Recientemente ha sido aprobada la Ley 9/2018, que modifica la Ley 12/2016, de Evaluación Ambiental de las Islas Baleares. La Ley consta de un artículo único, que modifica el 3 y 7 de la anterior norma. No obstante, introduce importantes modificaciones procedimentales a través de sus disposiciones adicionales y finales, todas ellas tendentes a proteger el valor paisajístico del territorio insular.

La modificación de la anterior norma autonómica (Ley 12/2016) tan sólo dos años después de su entrada en vigor, encuentra su justificación, (i) en primer lugar, en la necesidad de incorporar nuevos objetivos medioambientales previstos en la Directiva 2014/52/UE, del Parlamento Europeo y del Consejo, de 16 de abril, y (ii) en segundo lugar, como consecuencia de la Sentencia 109/2017, de 21 de septiembre, del Tribunal Constitucional, que anuló algunos artículos de la anterior Ley contrarios a la norma estatal.

La Ley 9/2018 contiene un único artículo, que modifica los artículos 3 y 7 de la anterior Ley (referidos a la tramitación de planes, programas y proyectos ambientales que corresponda a la Comisión de Medio Ambiente autonómica o al Estado). No obstante, la norma introduce grandes modificaciones a través de sus disposiciones adicionales y finales.

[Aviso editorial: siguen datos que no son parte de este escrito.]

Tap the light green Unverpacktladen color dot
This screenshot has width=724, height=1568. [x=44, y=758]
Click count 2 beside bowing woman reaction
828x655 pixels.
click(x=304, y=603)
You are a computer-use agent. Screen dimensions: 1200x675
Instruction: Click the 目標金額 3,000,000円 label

Entre ellas, cabe destacar la inclusión de un nuevo informe ambiental imprescindible, el de evaluación de impacto paisajístico por parte de los consejos insulares, con el objetivo de proteger el valor paisajístico en las islas y dar cumplimiento al Convenio Europeo del Paisaje, que entró en vigor en España el 1 de marzo de 2008. Unido a ello, los estudios de impacto ambiental incluirán, además del contenido mínimo que establece la normativa estatal de bases, un anexo de incidencia paisajística que permita identificar el paisaje afectado, los efectos de su desarrollo y que incluya medidas protectoras, correctoras o compensatorias.

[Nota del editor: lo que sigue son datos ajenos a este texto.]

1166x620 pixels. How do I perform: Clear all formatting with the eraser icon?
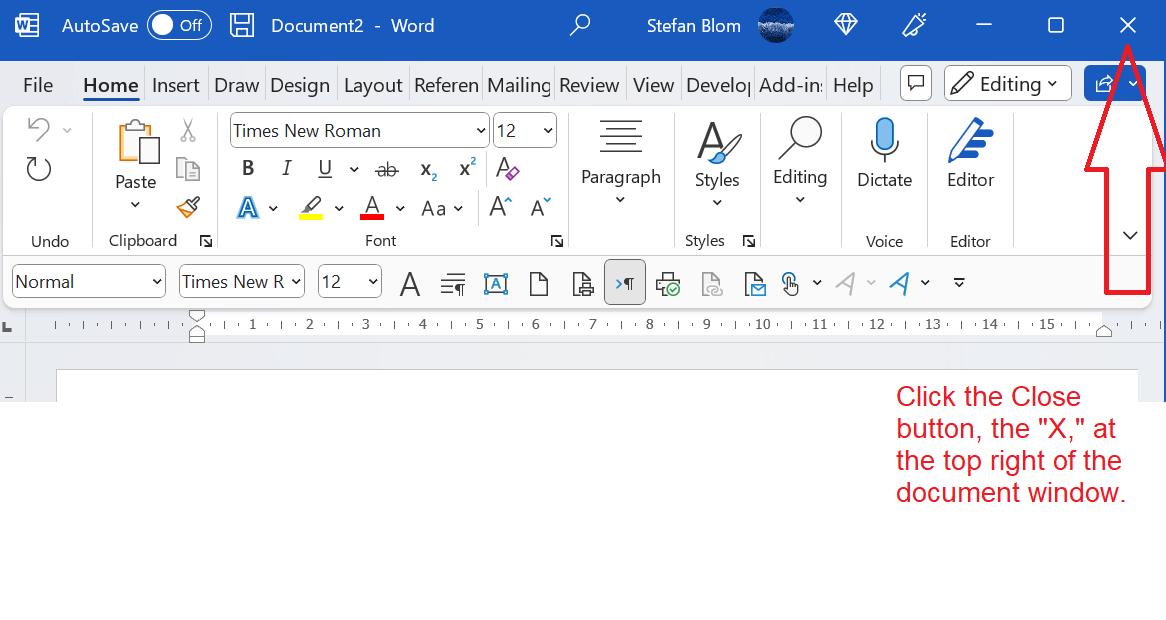point(507,171)
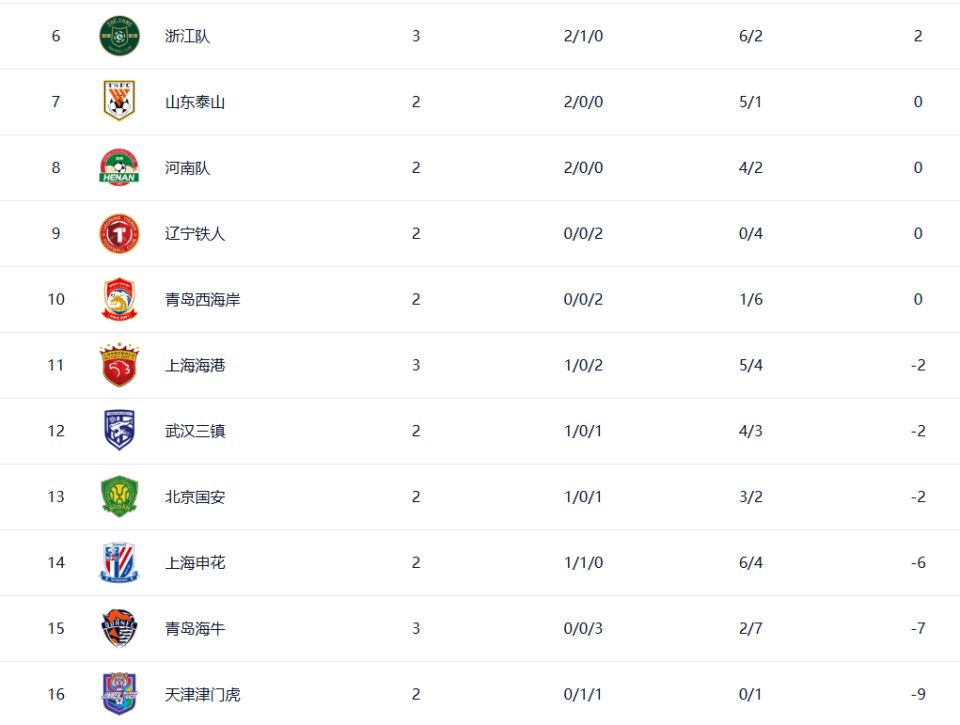Click the Zhejiang team green crest logo
This screenshot has height=725, width=960.
click(119, 36)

Por otro lado, la Ley 9/2018 introduce una disposición adicional que permite evaluar la vulnerabilidad de los proyectos a accidentes graves o catástrofes, el riesgo de que éstos se produzcan y las implicaciones eventuales de efectos adversos significativos para el medio ambiente.

Por último, como curiosidad a destacar, cabe señalar la disposición para la conservación de los espacios de relevancia ambiental, que prevé, por ejemplo, la prohibición de fiestas en embarcaciones en espacios de relevancia ambiental marinos, actividad que el legislador balear considera incompatible con los objetivos de conservación de estos espacios protegidos y con el descanso de las personas que disfrutan de las playas y del litoral.